Além de um reencontro
Tudo aconteceu no mesmo instante a partir daí: as mãos magras da professora ainda um pouco abalada pelo coma, fecharam o livro sobre o seu colo, o qual ainda estava tendo dificuldade mínima para interpretar, exatamente na hora que um homem de longos cabelos e barbas prateadas, de oclinhos de meia-lua sob um nariz torto e de vestes elegantes entrou, ligeiramente ofegante, parou frente as portas e levantou a cabeça para encará-la a certa distância dele.

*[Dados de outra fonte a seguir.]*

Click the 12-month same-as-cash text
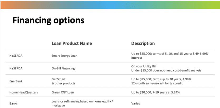The height and width of the screenshot is (108, 220). pos(157,83)
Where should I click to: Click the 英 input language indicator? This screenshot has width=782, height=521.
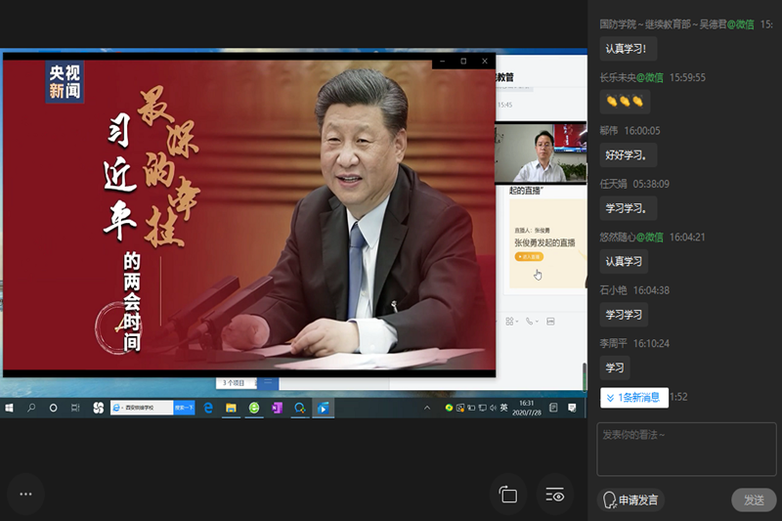coord(503,408)
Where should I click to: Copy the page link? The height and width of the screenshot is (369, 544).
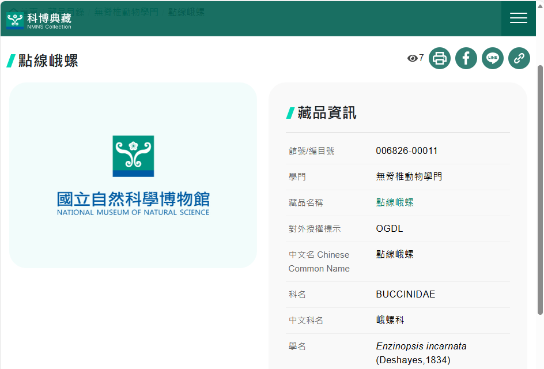(519, 58)
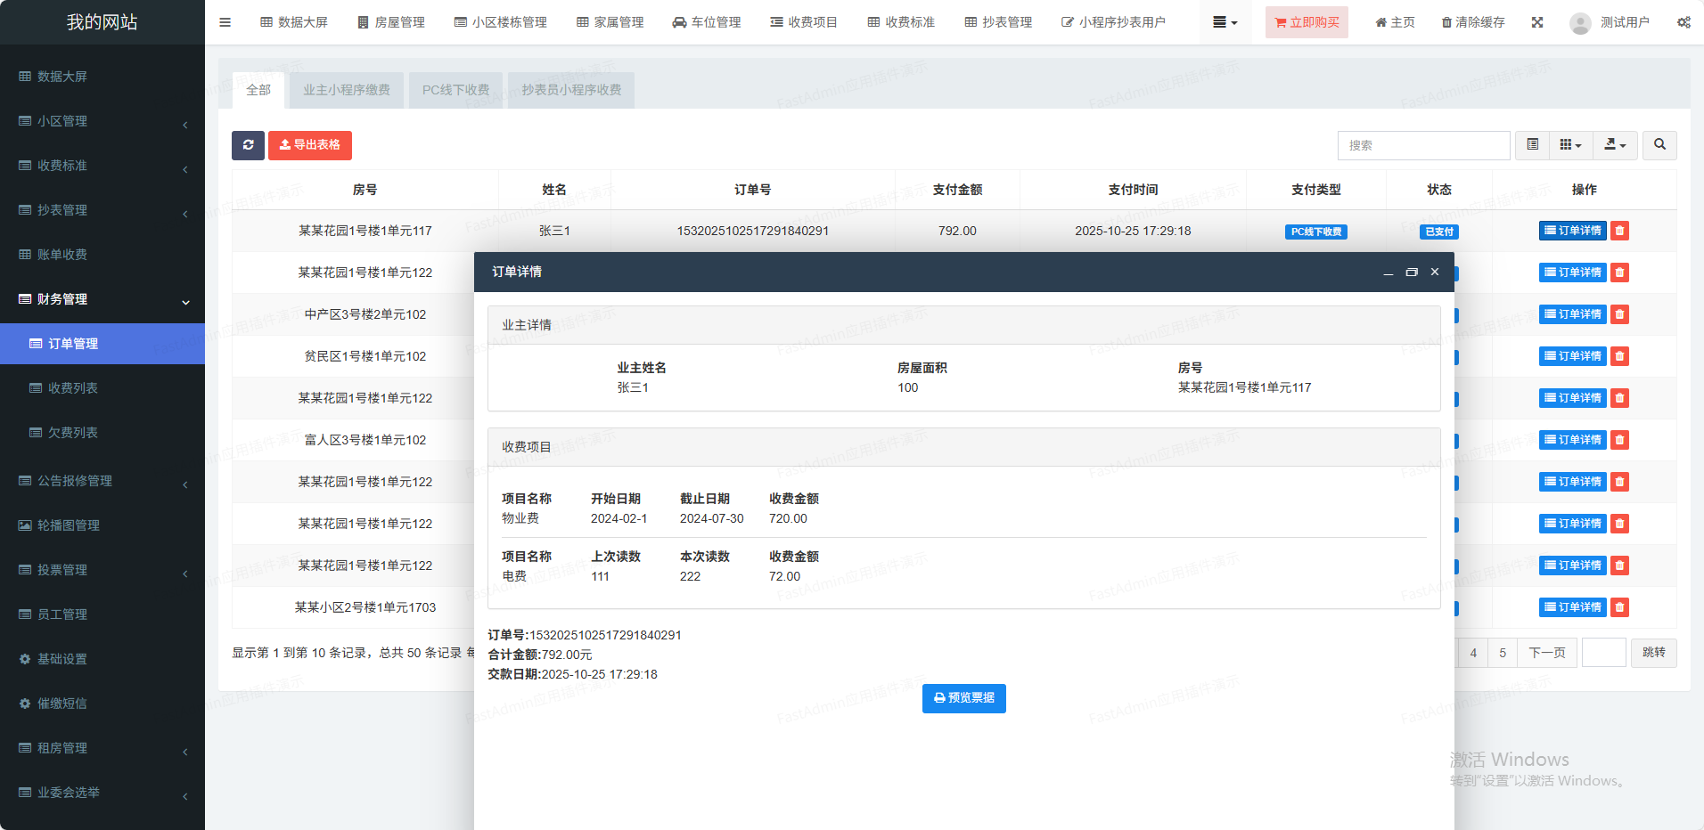Open the column visibility dropdown
The width and height of the screenshot is (1704, 830).
[1570, 145]
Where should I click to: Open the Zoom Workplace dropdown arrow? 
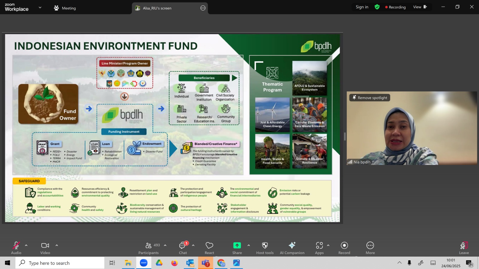tap(40, 7)
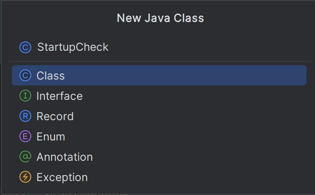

Albus Dumbledore deu o maior sorriso que alguém já o tinha visto dar, numa mistura de enorme alegria e alívio ao encontrá-la acordada a algumas camas de distância, branco de ver-se de longe. Depois de poucos momentos, nos quais ambos os olhares ansiosos encontraram-se junto à sorrisos, o diretor quebrou a distância com pressa, a professora fazendo menção de fazer o mesmo, mas impossibilitada por seu estado recém-desperto, o livro sendo deixado de lado, os raios vermelho-alaranjados enfeitando o imenso céu visto através das grandes janelas, enquanto os dois eram envolvidos num único grande e carinhoso abraço.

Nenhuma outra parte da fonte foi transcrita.